Üniversite Halkla İlişkiler görevlileri, mankenlere taş çıkartan giysilerle konukları önce sergi, ardından Firuz Catering’in özenle hazırladığı kokteyl alanında ağırlayıp, defile alanına özenle yerleştirdi. Alanın dışına taşan öğrenciler de arkadaşlarının emeklerini bol bol alkışladı.
“DOĞU’M”
Defilenin sloganını oluşturan bu deyimi, Moda Tasarım Bölümü Başkanı Yrd.Doç.Dr.Şölen Kipöz şöyle açıkladı:
“Proje, Doğu ile Doğum’u birleştiren bir temaya sahip.
-Yüzümüzü güneşin doğduğu yere çevirip, doğudan bir “yeni” doğurmak sloganıyla defilenin konseptini hazırlayan Moda Tasarımı Bölümü, hem tasarımcının Doğu’ya bakışını hem de doğanın mucizesi doğumu anlatıyor.
-Slogan, tasarımcıların kendi doğularından yeni bir yaklaşım, umut ve gelecek doğurmaları ile gerçekleşti.
-Geniş pazarlara yönelik tasarım açığını kapatmayı amaçlıyor. Tasarımcıların kimi Türkiye’den bir özellik seçerken kimi de yüzünü Uzakdoğu’ya çevirdi. Çıkış noktası farklı da olsa, koleksiyonun ortak özelliği otantik, unutulmaya yüz tutmuş el işçilikleri ve zanaatı yeniden yüceltmeleri oldu.”
Güzel Sanatlar ve Tasarım Fakültesi Dekanı Prof.Dr.Tevfik Balcıoğlu’nun “Teşekkür” konuşmasında şu an inşaatı devam eden Güzel Sanatlar ve Tasarım Fakültesi’nin 20 Ekim 2010’da, saat 20.10’da açılışının yapılacağını müjdeledi.
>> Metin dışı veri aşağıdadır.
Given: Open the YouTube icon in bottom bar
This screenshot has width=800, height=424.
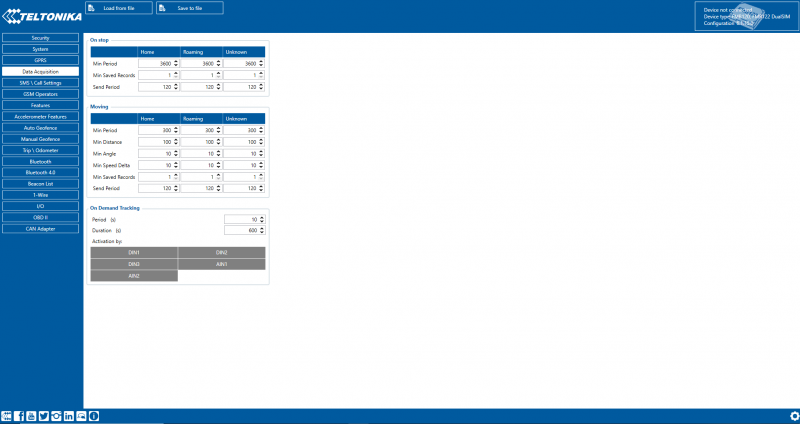Looking at the screenshot, I should coord(31,415).
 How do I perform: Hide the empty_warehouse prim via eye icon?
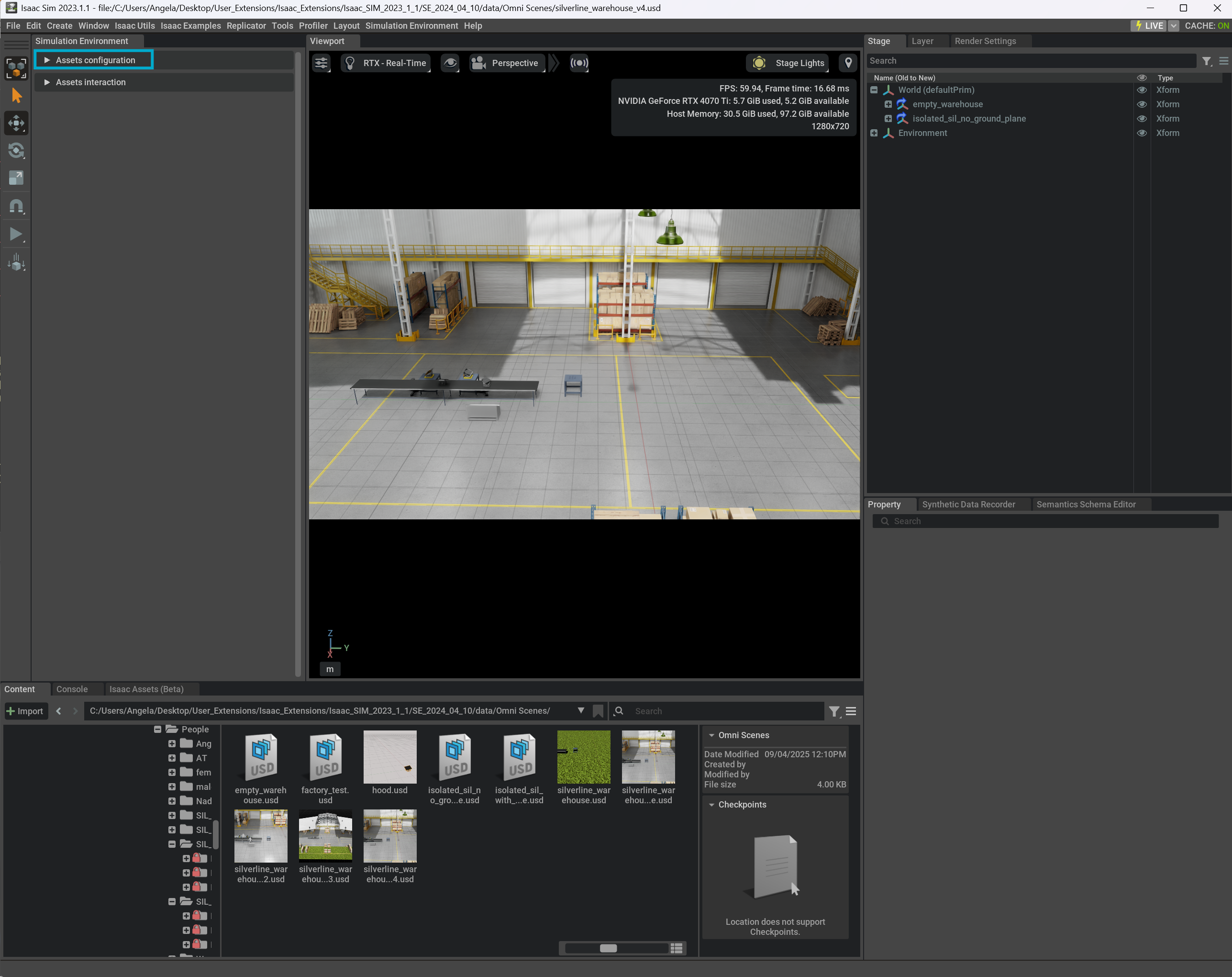[1141, 104]
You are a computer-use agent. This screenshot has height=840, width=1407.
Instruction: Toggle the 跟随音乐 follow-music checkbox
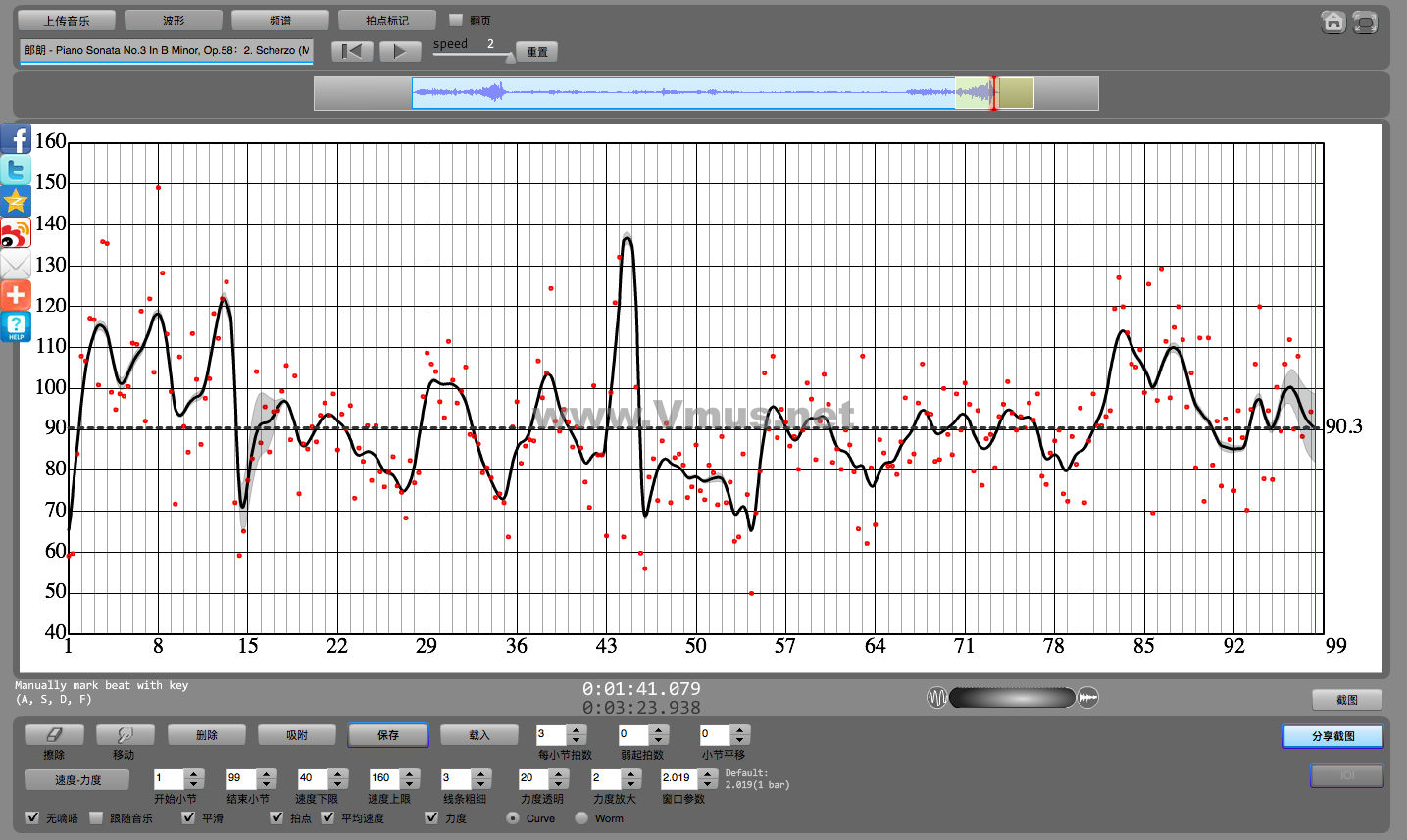(x=96, y=817)
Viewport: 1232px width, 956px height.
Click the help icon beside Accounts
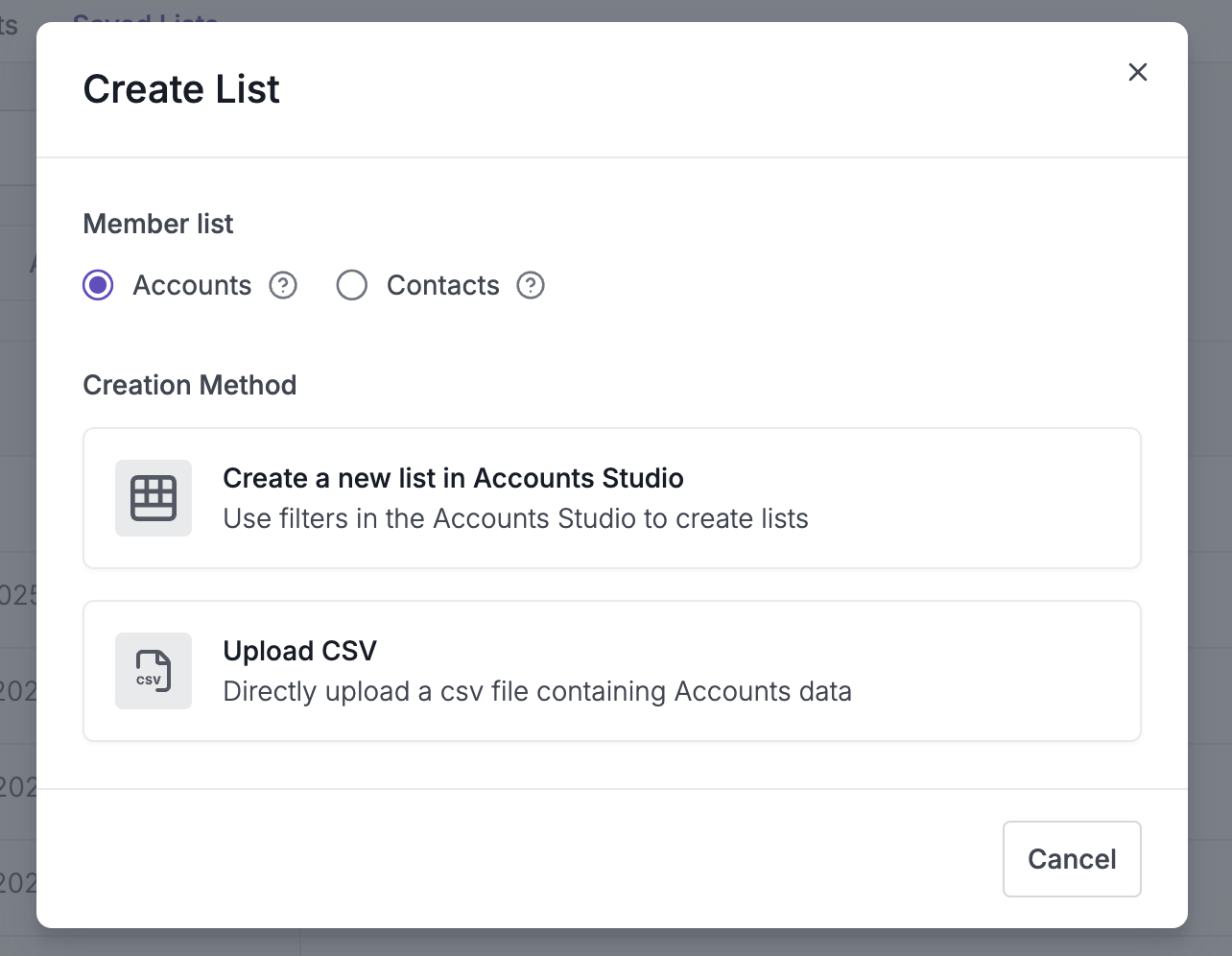click(x=283, y=285)
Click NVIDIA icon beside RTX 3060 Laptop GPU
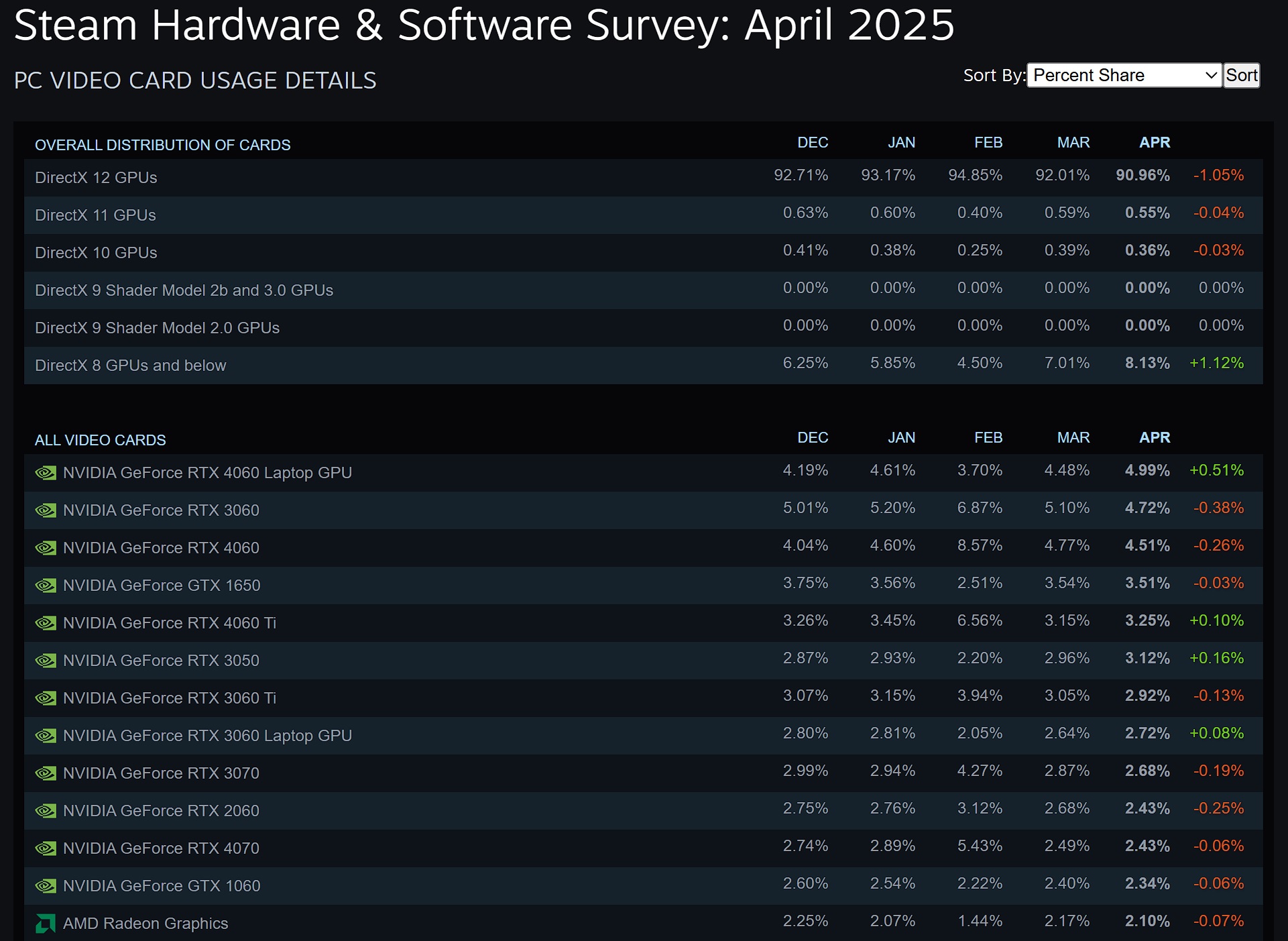1288x941 pixels. [46, 736]
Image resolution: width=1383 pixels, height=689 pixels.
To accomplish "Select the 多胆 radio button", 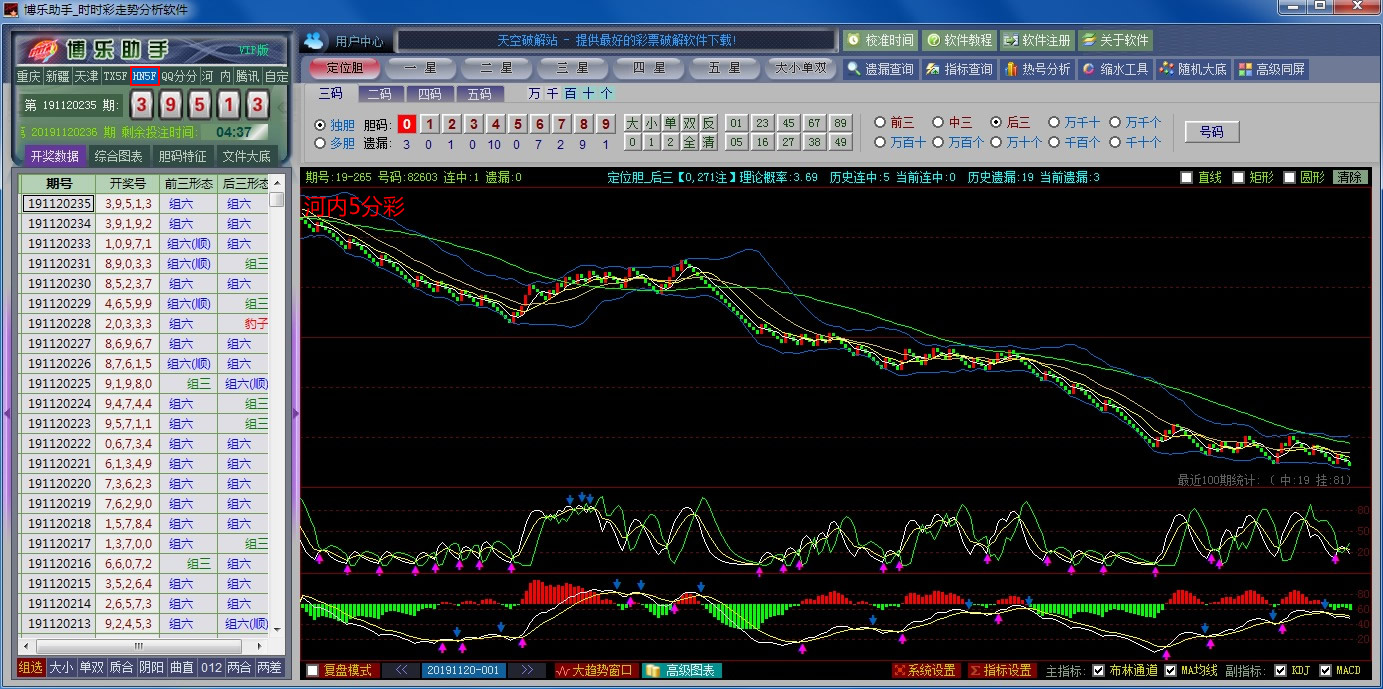I will (x=320, y=143).
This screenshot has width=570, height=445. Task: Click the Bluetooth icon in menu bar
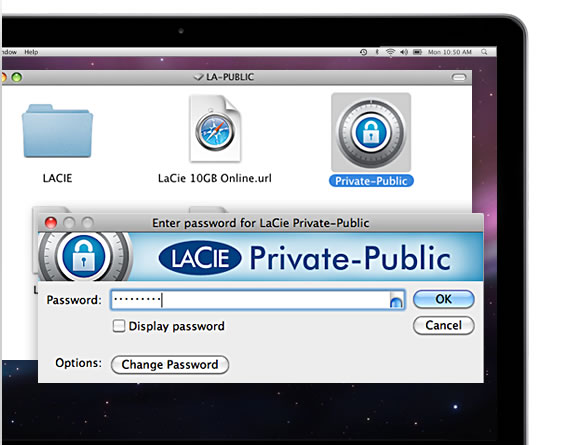click(377, 52)
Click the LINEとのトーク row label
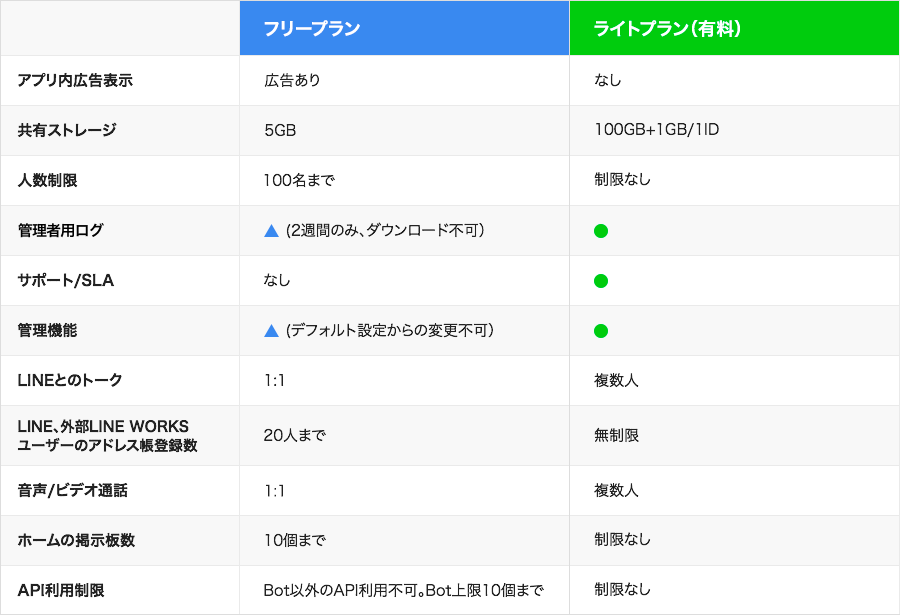This screenshot has height=615, width=900. 70,380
Işık gösterileri eşliğinde sunum başladı. Özge Ulusoy, Pınar Çınar, Ece Sükan, Merve Karan, Begüm Yılmaz, Alona Kıral, Merve sarı, Buse Işık, Mine Postacı, Duygu Akdeniz, Pelin Süzen, Coşku Hatipoğlu, Bürde Aslan, Dolunay Ergin, Asuman Arifoğlu, Ezgi Tuyuran, Serkan Tan, Burak gacamer, Öner Bölükbaşı, Ali Altan, Ediz Karınca, Serhat Altıkardeş, Can Başdoğan, Begüm başbayrak, Burak Şengül, Gökhan Koçaş, Meltem Acar, Melinda Pohle, Pelin Özdemir, Gizem Savaş, Gonca Serbest, Pınar pamuk, Hazal Öztürk, Dide Görgün, Elif Şimşek’in yanı sıra çocuk modeller Arda Ekran, Esila Umut, Berin Metin, Ladin Sandıkçı, Irmak Atila, Bengü Irk, Sude Yosunlu, Öykü Yılmaz, İpek Bakalım tarafından sunuldu.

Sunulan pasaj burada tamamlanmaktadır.